第14話 高くて買えないなら、安くすればいい(2)



 実際、私が出席することになった旦那様の親友さん家の夜会とかも、彼女たちの実家に招待状を送るように頼んで、送ってもらいましたし、もう出席で返答させてあります。

 ただ、いつも三人ともが付いてくる訳ではないけれど。クリステル一人だけの夜会もあるし、クリステルとアリー、クリステルとユフィという組み合わせもある。女騎士でマジ護衛のクリステルは確定なのよね。


 タバサは「夜会は怖いです……」とお断わり体勢でした。


 だから、この三人にも、リメイクドレスを着せるとしましょう。

 支払いは、私の私費か、予備費か。またまた服飾費か。スチュワートに確認ね。


 ひょっとして私の服飾費がたくさんあるのって、侍女たちのドレス代も含まれてるのかしら?


 今回の場合、私が私に支払うような感じだけれど、それは、それとして、護衛ついでに広告塔を増やすとしましょう。


 そんなことを考えながら見つめていると、針子ガールズの、マダム・シンクレアのところで7年務めた子、サラが、さらさらっとデザイン画を描いて、オードリーさまに見せてる!


 え? あの子、あんなことまでできるの? すごくない? マダム・シンクレアのところで働くとあんなことまでできるようになるのかしら?

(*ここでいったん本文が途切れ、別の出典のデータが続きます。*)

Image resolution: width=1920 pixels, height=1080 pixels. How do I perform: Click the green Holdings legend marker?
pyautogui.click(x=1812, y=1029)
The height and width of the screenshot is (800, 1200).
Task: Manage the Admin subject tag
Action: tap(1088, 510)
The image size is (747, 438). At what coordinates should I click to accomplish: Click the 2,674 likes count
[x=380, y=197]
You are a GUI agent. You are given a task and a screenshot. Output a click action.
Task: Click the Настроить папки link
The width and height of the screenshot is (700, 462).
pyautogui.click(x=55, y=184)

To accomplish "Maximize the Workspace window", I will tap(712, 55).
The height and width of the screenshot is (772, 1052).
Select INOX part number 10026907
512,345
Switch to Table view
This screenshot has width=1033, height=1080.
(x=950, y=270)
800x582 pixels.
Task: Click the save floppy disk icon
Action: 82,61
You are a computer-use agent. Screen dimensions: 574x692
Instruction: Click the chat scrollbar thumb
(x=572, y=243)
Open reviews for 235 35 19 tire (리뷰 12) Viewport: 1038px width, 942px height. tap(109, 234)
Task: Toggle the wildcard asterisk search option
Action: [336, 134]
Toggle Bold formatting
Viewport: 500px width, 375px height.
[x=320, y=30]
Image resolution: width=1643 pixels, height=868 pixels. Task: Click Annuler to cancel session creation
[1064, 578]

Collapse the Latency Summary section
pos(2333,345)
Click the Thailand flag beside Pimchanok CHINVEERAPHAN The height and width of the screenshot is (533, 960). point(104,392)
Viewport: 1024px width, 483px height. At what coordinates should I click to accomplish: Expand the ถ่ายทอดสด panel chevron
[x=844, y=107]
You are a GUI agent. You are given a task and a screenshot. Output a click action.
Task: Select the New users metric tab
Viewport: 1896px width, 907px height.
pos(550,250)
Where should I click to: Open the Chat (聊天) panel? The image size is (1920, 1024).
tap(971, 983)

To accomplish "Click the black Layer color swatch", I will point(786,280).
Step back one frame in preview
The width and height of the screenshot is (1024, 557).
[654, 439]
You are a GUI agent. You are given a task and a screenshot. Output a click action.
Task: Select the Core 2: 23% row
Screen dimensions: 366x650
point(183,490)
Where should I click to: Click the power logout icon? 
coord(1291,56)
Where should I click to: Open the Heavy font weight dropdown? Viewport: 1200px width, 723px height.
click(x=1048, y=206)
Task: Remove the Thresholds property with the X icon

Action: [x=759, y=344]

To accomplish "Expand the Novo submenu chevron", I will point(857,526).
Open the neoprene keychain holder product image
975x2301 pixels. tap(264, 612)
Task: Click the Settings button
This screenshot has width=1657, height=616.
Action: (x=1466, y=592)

 イスティアナさまもサラにさらさらっとデザイン画を描いてもらって、目を丸くしてる! 私の目も丸くなってるかも?


 サラは、マダム・シンクレアのところで12歳から7年務めた19歳。実は私と同い年だったりする。こんな人材、引き抜いて良かったのかしら……?


 ま、まあ、マダム・シンクレアが送り出してくれたのだし、大丈夫よね? 侯爵家って雰囲気でゴリ押ししたことになってないわよね?


 ……気にしないようにしよう。うん。きっと私は悪くないはず。


 あ、そうだ。商売するなら、お祖父さまに相談してみよう。そうしよう。

 お母さまの実家の子爵家は、商会運営で成功してるもの。うんうん。


 娘であるお母さまが嫁いだ伯爵家に対して、金貸しとしてきっちり利子を回収するほど、身内の情には流されない強さや厳しさがあるけれど。

 だからこそ、学べる何かがあるはずだわ。


「エカテリーナさま、素敵なドレスになりそうですわ!」

「私もです! 大夜会がとても楽しみになりましたわ!」


 お二人が楽しそうで何よりですわ……。


「それでは、アリステラさまのデビュタント・ドレスを考えましょうか」


 そう言ってぱんと手を叩くと、針子ガールズが3着の白のドレスを並べる。


 ひとつはお義母さま、ひとつはお義祖母さま、もうひとつはたぶん義曾祖母さまのドレスですわね。


「……扇襟のドレスだわ」


 ぽつりと、アリステラさまが義曾祖母さまの物と思われるこの中では一番古いデビュタント・ドレスを見て、つぶやいた。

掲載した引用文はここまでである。